Almádena resembles many rural villages in the Algarve. Its housing stock mainly consists of small white houses with traditional chimneys, a domestic architectural style influenced by the Moorish occupation of the area up to the thirteenth century.
There is a small market for farmers' produce and a community centre in the heart of the village as well as several bars and restaurants. The main square in the village (Largo do Poço), unusually, has as its centre-piece a traditional farm well with a small fountain in the middle.

The village has a small chapel (salão paroquial) dedicated to St Gerard Majella (São Gerardo Majella), who is also the patron saint of mothers, motherhood and the falsely accused.

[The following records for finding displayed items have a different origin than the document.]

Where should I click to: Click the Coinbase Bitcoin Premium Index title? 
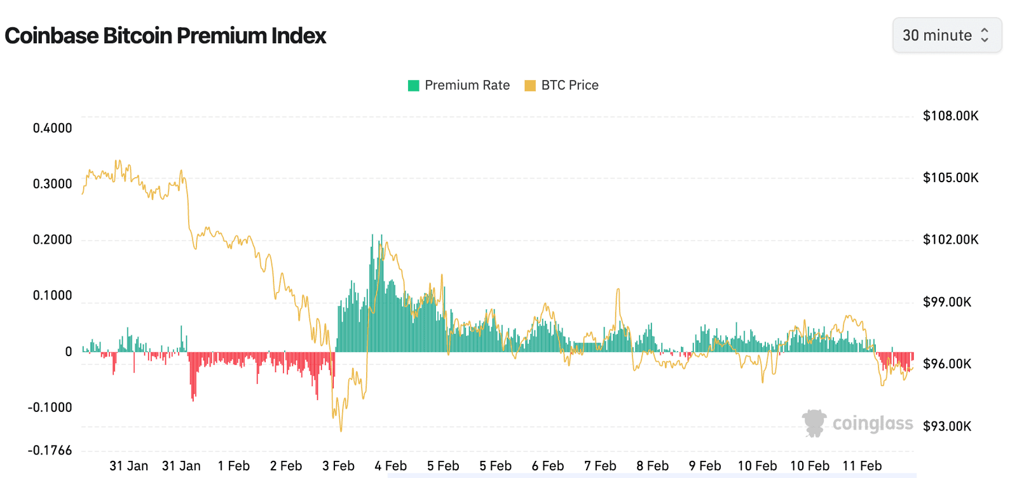point(166,36)
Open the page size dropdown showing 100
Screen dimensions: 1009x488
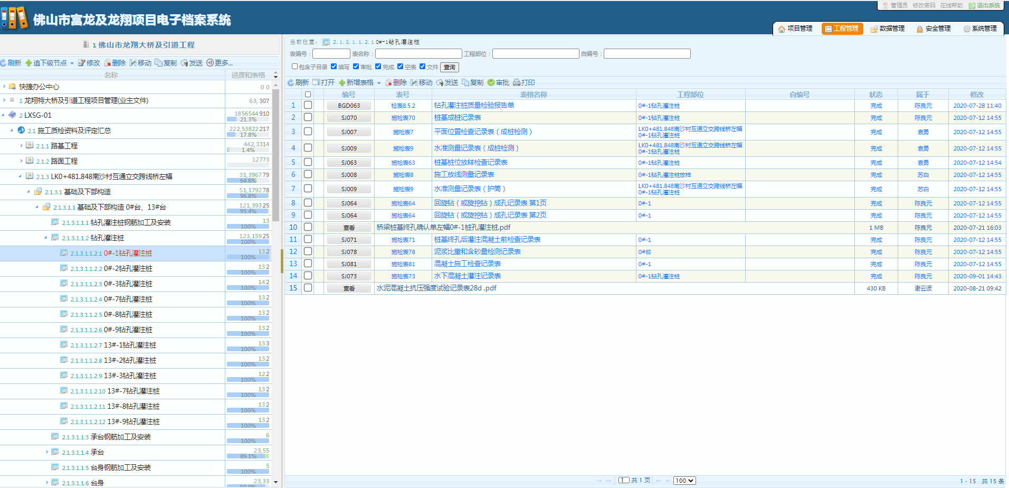tap(684, 481)
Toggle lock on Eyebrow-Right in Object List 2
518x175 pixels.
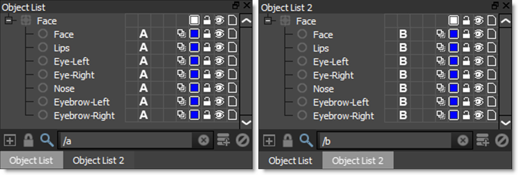pos(466,115)
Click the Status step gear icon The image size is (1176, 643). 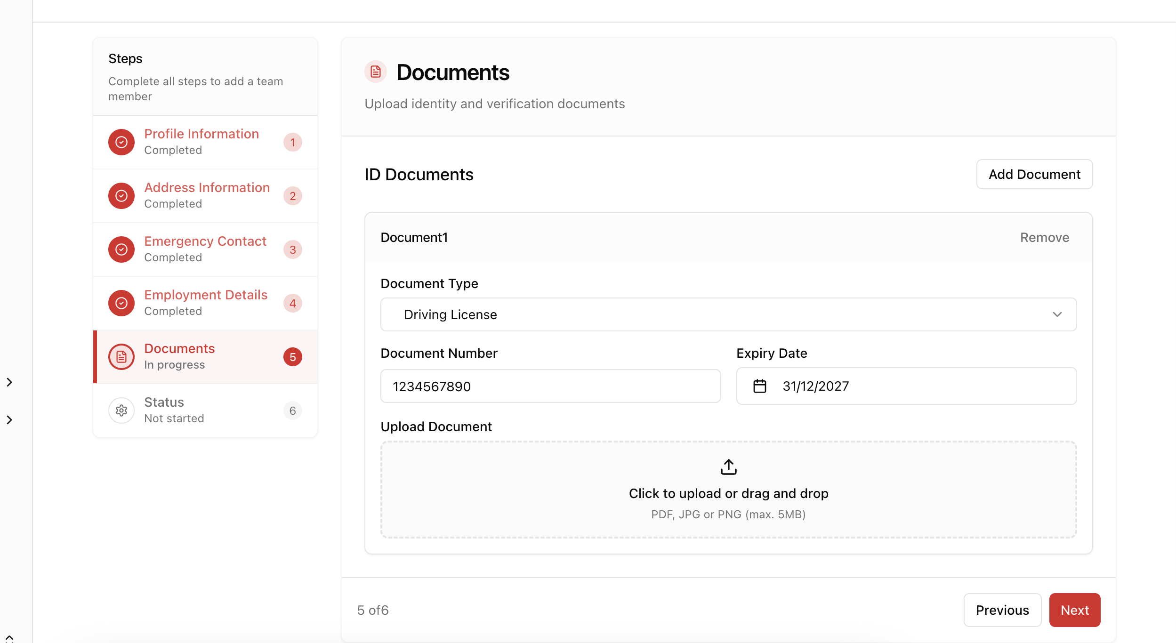tap(121, 410)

Although a dependent chapel of its mother church of Nossa Senhora da Luz, São Gerardo's enjoys regular, weekly service and has a two-day annual celebration (festas) in late July, which includes a procession, a mass and other events.

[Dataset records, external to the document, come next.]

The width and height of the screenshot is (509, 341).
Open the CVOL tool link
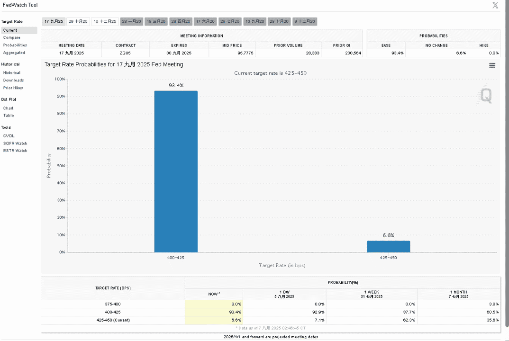click(x=9, y=136)
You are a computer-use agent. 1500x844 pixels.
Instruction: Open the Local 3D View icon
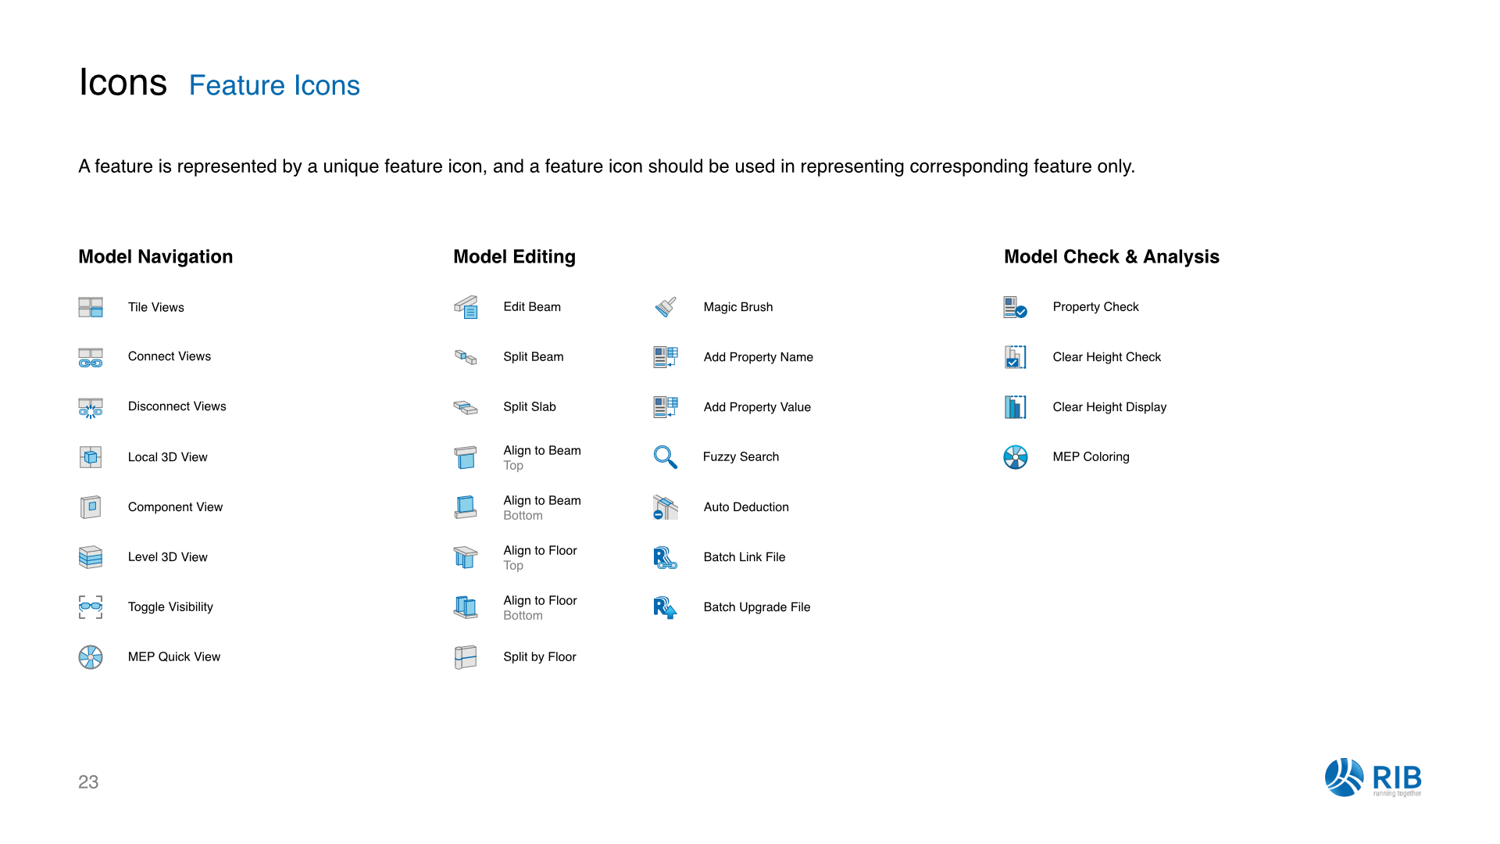point(91,457)
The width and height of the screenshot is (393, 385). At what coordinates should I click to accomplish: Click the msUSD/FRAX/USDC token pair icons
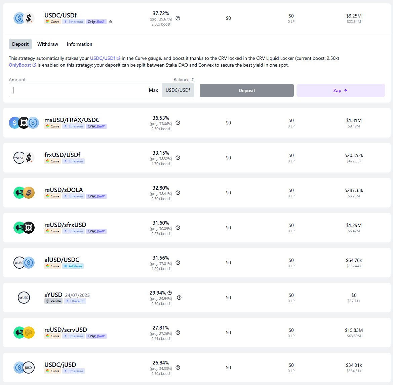click(24, 123)
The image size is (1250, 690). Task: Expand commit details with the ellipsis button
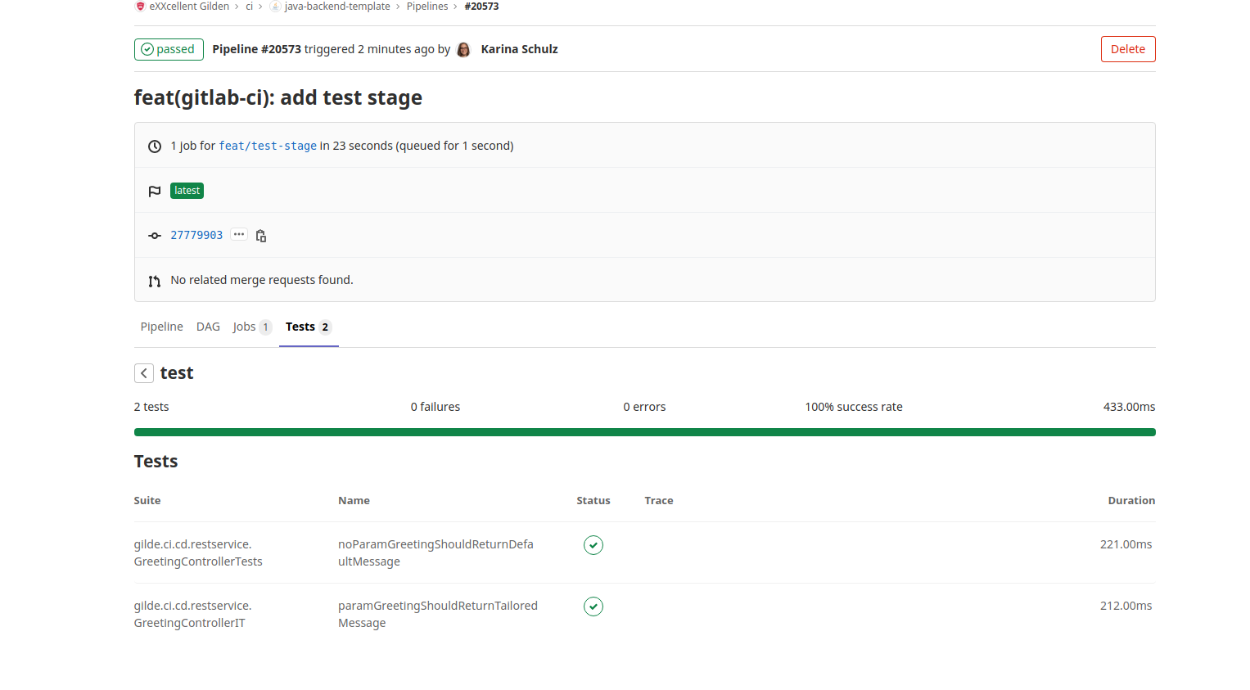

Nearby buildings of interest include Quinta das Alagoas: A fourteenth century fortified farmhouse and known locally as the "Roman Farm", now converted into holiday accommodation. Some brickwork found on the site suggests that its origins could indeed go back as far as Roman times.
=== The Almadrava de Almádena ===
Historically, the economy of the inland village was closely tied to the coast through a lucrative seasonal bluefin tuna fishing concession known as the Armação (or Almadrava) de Almádena. Operating off nearby Boca do Rio beach, this multi-boat enterprise was funded and staffed by prominent agricultural families based in Almádena village. Intense raids by North African Barbary pirates targeting the valuable fixed nets led to a security crisis along the shoreline in 1631. In response, a royal decree by King Philip III prompted the Governor and Captain-General of the Algarve, D. Luís de Sousa, to construct the Fort of Almádena (Forte de São Luís de Almádena) in 1632 on the overlooking clifftops to explicitly defend the fishery. The concession was later integrated into the state-chartered monopoly, the Companhia Geral das Pescas do Reino do Algarve, in 1773, before shifting migratory patterns and modernised deep-sea fishing practices rendered the fixed coastal trap obsolete, leading to its eventual abandonment alongside the fort by 1861.

The presence of the Forte de Almádena at Boca do Rio has led to the false topynymic legend (lenda toponímica) among many locals that the the village was originally located here near the fort. However, as the evidence from the 1751 Vaugondy map shows (see above) this legend is false.